Word for word, return every record that follows.

════

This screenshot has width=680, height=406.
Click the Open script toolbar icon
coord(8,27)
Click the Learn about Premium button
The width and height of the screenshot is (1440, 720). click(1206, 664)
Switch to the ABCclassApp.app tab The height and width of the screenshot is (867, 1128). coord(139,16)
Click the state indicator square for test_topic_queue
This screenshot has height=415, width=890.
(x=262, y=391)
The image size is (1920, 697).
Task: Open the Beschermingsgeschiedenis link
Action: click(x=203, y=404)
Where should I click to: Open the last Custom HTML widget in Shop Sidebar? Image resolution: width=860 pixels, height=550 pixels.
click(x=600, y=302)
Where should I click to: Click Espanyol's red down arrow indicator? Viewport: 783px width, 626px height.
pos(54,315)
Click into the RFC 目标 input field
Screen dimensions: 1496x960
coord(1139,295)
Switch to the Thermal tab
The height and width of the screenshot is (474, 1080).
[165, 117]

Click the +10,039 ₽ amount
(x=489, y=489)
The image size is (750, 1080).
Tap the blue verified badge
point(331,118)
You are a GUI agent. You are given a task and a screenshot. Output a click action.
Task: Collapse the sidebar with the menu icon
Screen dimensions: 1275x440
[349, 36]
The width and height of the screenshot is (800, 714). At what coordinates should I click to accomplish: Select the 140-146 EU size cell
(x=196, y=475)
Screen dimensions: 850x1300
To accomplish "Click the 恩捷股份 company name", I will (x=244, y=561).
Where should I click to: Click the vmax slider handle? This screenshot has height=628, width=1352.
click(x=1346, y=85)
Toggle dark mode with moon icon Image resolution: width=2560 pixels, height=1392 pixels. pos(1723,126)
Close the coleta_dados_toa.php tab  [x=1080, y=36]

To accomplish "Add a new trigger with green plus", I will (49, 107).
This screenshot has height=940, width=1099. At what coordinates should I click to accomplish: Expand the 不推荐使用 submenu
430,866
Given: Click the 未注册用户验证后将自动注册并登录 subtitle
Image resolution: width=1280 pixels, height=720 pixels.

════

■ **RESPONSE TO THIS EXERCISE**:
This screenshot has width=680, height=406.
Click the Open script toolbar icon
coord(8,27)
Click the Learn about Premium button
The width and height of the screenshot is (1440, 720). click(1206, 664)
Switch to the ABCclassApp.app tab The height and width of the screenshot is (867, 1128). coord(139,16)
Click the state indicator square for test_topic_queue
This screenshot has height=415, width=890.
(x=262, y=391)
The image size is (1920, 697).
Task: Open the Beschermingsgeschiedenis link
Action: click(x=203, y=404)
Where should I click to: Open the last Custom HTML widget in Shop Sidebar? Image resolution: width=860 pixels, height=550 pixels.
click(x=600, y=302)
Where should I click to: Click Espanyol's red down arrow indicator? Viewport: 783px width, 626px height.
pos(54,315)
Click into the RFC 目标 input field
Screen dimensions: 1496x960
coord(1139,295)
Switch to the Thermal tab
The height and width of the screenshot is (474, 1080).
[165, 117]

Click the +10,039 ₽ amount
(x=489, y=489)
The image size is (750, 1080).
Tap the blue verified badge
point(331,118)
You are a GUI agent. You are given a task and a screenshot. Output a click action.
Task: Collapse the sidebar with the menu icon
Screen dimensions: 1275x440
[349, 36]
The width and height of the screenshot is (800, 714). At what coordinates should I click to accomplish: Select the 140-146 EU size cell
(x=196, y=475)
Screen dimensions: 850x1300
To accomplish "Click the 恩捷股份 company name", I will (x=244, y=561).
Where should I click to: Click the vmax slider handle? This screenshot has height=628, width=1352.
click(x=1346, y=85)
Toggle dark mode with moon icon Image resolution: width=2560 pixels, height=1392 pixels. pos(1723,126)
Close the coleta_dados_toa.php tab  [x=1080, y=36]

To accomplish "Add a new trigger with green plus", I will (49, 107).
This screenshot has height=940, width=1099. At what coordinates should I click to accomplish: Expand the 不推荐使用 submenu
430,866
Given: Click the 未注册用户验证后将自动注册并登录 subtitle
Image resolution: width=1280 pixels, height=720 pixels.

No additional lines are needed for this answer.